The Tory leadership race continues to rage on with the contest down to the final four. While Bojo seems to be the frontrunner, London letting and estate agent Benham and Reeves has had a look at each candidate on a property price growth basis to see who has at least, been best for homeowners in their respective constituencies.
Benham and Reeves looked at the change in house prices across each candidate’s constituency since they’ve been elected and what this equates to on an average yearly basis to compare performance.
The data shows that Bojo really could the best man for the job from a property point of view. During his time as MP for Henley between June 2001 and June 2008, house prices increased by 10.4% on average each year, 0.3% higher than Oxfordshire as a whole.
As the now MP for Uxbridge and South Ruislip having secured the seat in May 2015, Boris has presided over a 5.7% annual rate of growth, which is 3.2% higher than London during that time.
That’s also an average annual increase of 8% a year across both constituencies and 3.2% higher than the average annual increase for London and Oxfordshire combined at 6.25%.
Now in their defence, the rest have also seen average yearly house price growth exceed that of the wider area, but none to the level of Bojo. In fact, Raab is the closest having seen an annual increase of 7.4% across Esher and Walton since May 2005 – irrelevant now but he has something to cling onto at least.
Jeremy Hunt is the next best candidate for homeowners with an increase of 5.9% a year in South West Surrey, while Michael Gove has seen prices increase 5.4% in Surrey Heath over the same time period.
Sajid Javid has seen an average annual increase of 4.6% in Bromsgrove since being elected in May 2010 and while an outside favourite for the actual role, house prices in Penrith and the Border have increased by just 1.1% since Rory Stewart was elected at the same time.
But what about Boris and his time as the Mayor of London?
Well over his two terms, house price growth in the capital soared by 58.4%, 43.9% higher than the UK as a whole. His time as mayor also saw four separate boroughs gain notable deprivation improvements. Of these four, house prices in Hackney and Haringey also outperformed the London average with an increase of 59% and 64.5% respectively, while price growth exceeded 40% in Tower Hamlets and 53.6% in Newham.
Investment in Lambeth’s via regeneration projects like Loughborough Junction, Southwark via the Elephant and Castle Project, Wandsworth via the Battersea Arts Centre and new homes in Islington also seem to have helped these boroughs achieve price growth above and beyond the London average during Boris Johnson’s time as the Mayor of London. Bojo’s investment in the Croydon partnership helped price growth hit 45.5% during his time in the role.

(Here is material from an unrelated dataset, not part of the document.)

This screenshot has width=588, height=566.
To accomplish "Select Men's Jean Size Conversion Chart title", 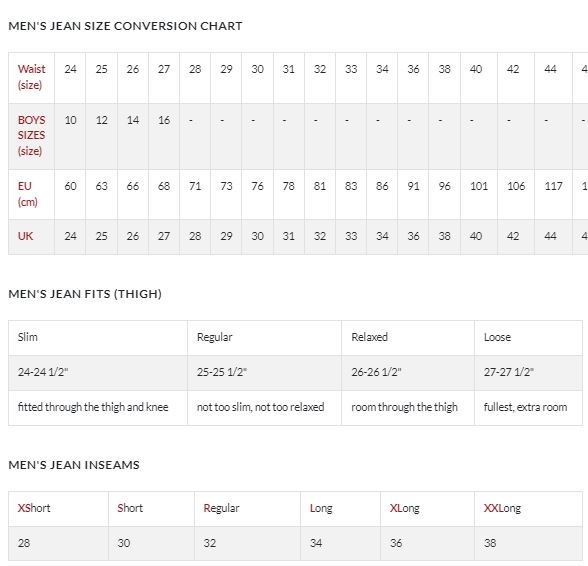I will (x=125, y=26).
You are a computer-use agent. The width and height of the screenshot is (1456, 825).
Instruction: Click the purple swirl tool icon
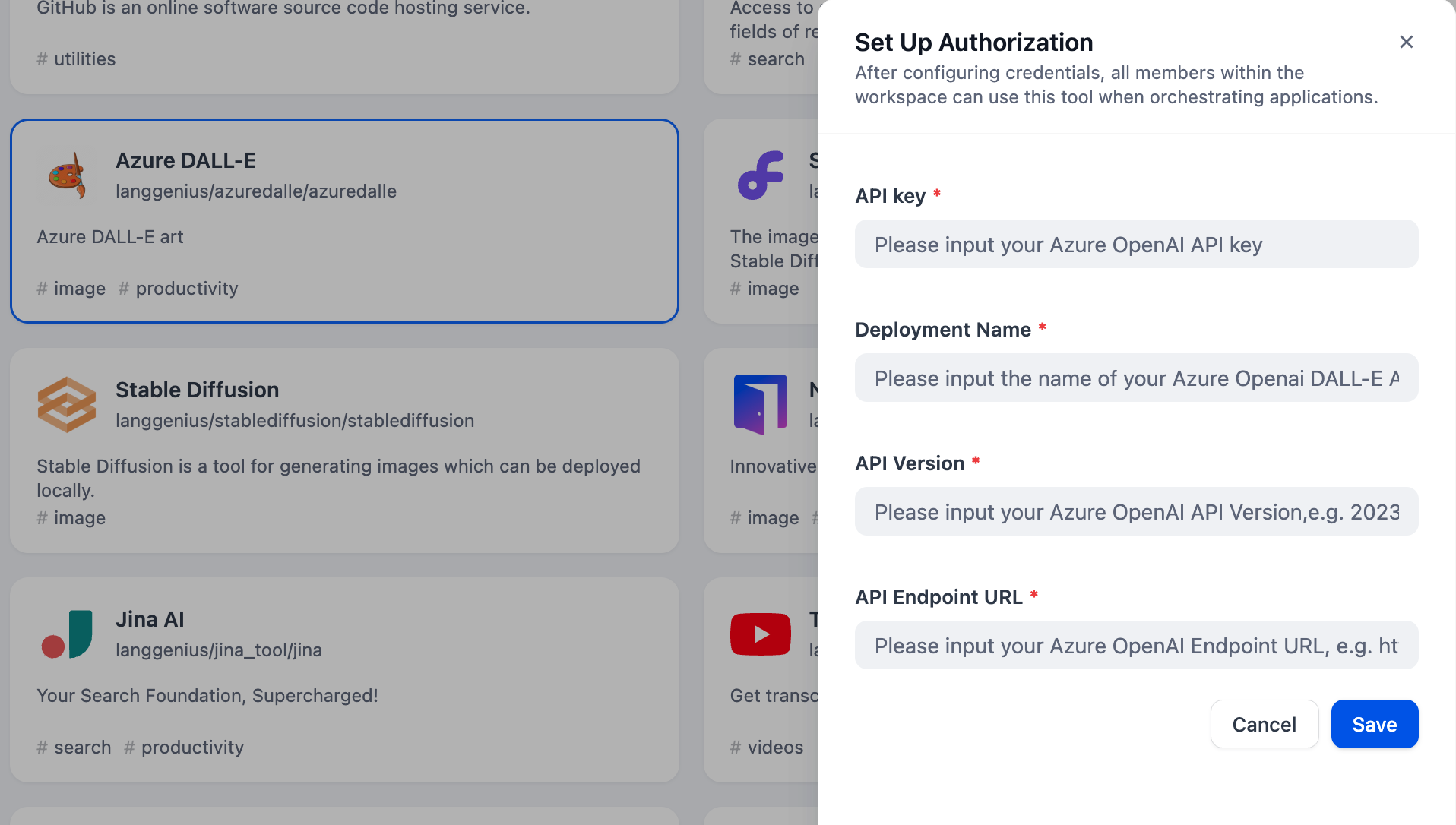[x=760, y=176]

Finally, previous research by Benham and Reeves found that even the presence of Boris Bikes is enough to increase house prices, with areas to have benefitted due to a lack of public transport seeing a sharp increase in house prices.

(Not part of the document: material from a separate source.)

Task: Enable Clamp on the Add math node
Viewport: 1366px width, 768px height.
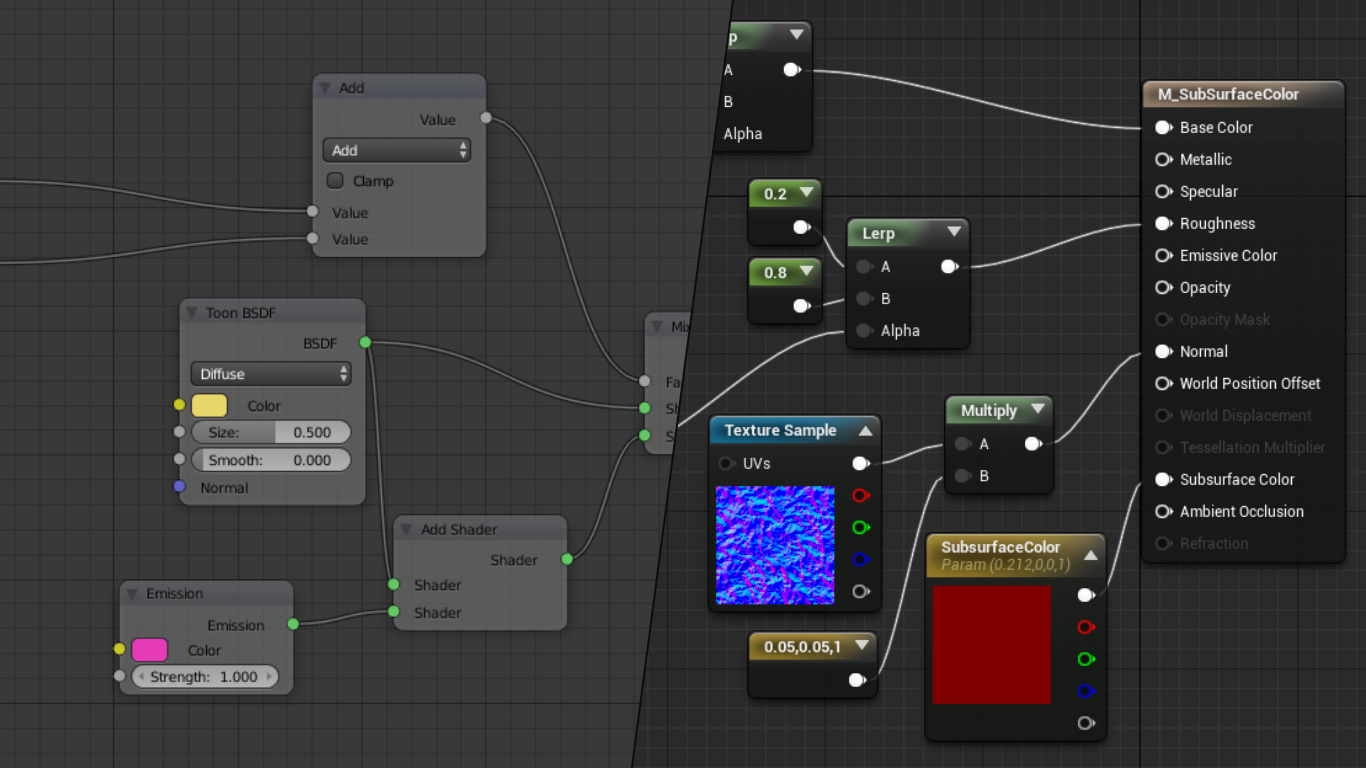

Director of Benham and Reeves, Marc von Grundherr, commented:
“One thing that certainly stands out is that investment into an area, whether it be London or any other constituency, is always going to bring additional benefits such as an uplift in the local housing market.

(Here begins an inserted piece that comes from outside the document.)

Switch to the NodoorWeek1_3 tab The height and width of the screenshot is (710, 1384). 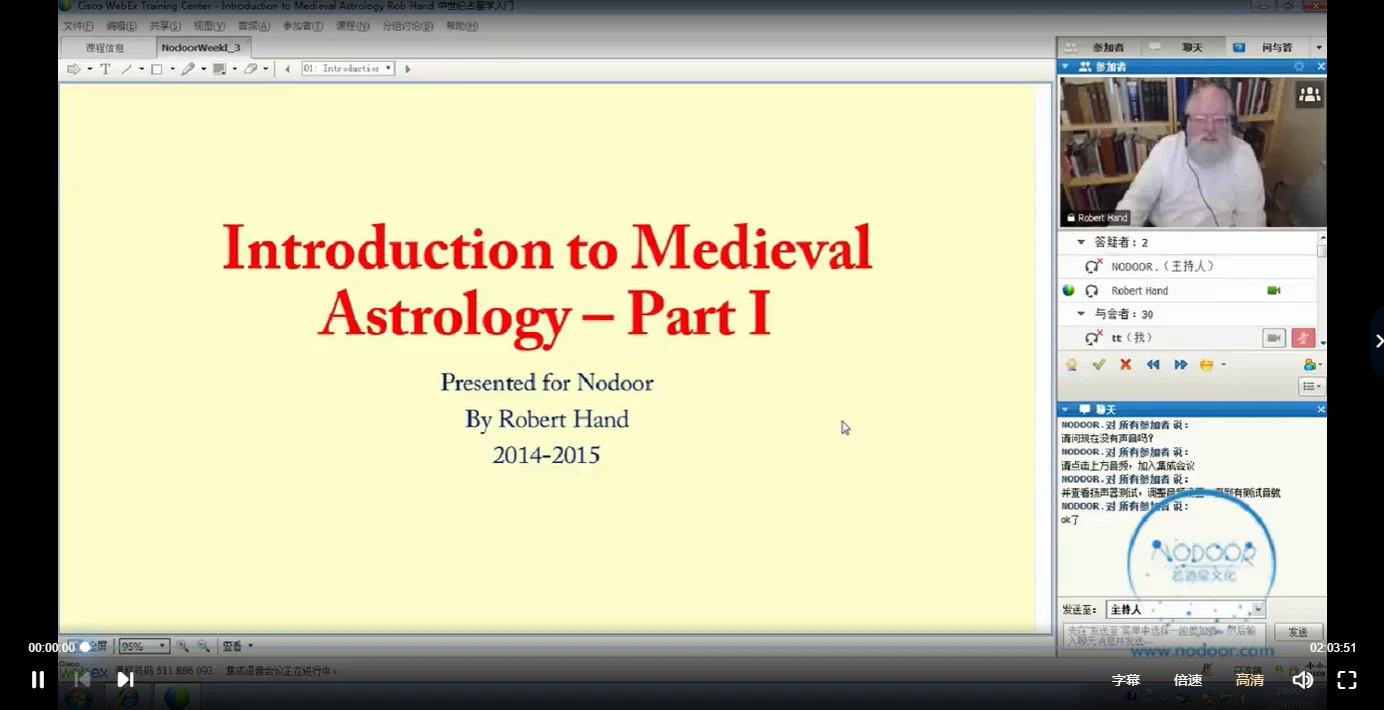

Whether Boris intended such an extensive CV of housing-related achievements is probably a matter of opinion, however, he seems to have done a good job in his local constituencies and he certainly nursed the capital’s through a tough time with the financial crisis.
With the market currently suffering from a Brexit induced lethargy, he could be the right man to kickstart it back into action, but we will have to wait and see who is left standing at the end of it all.”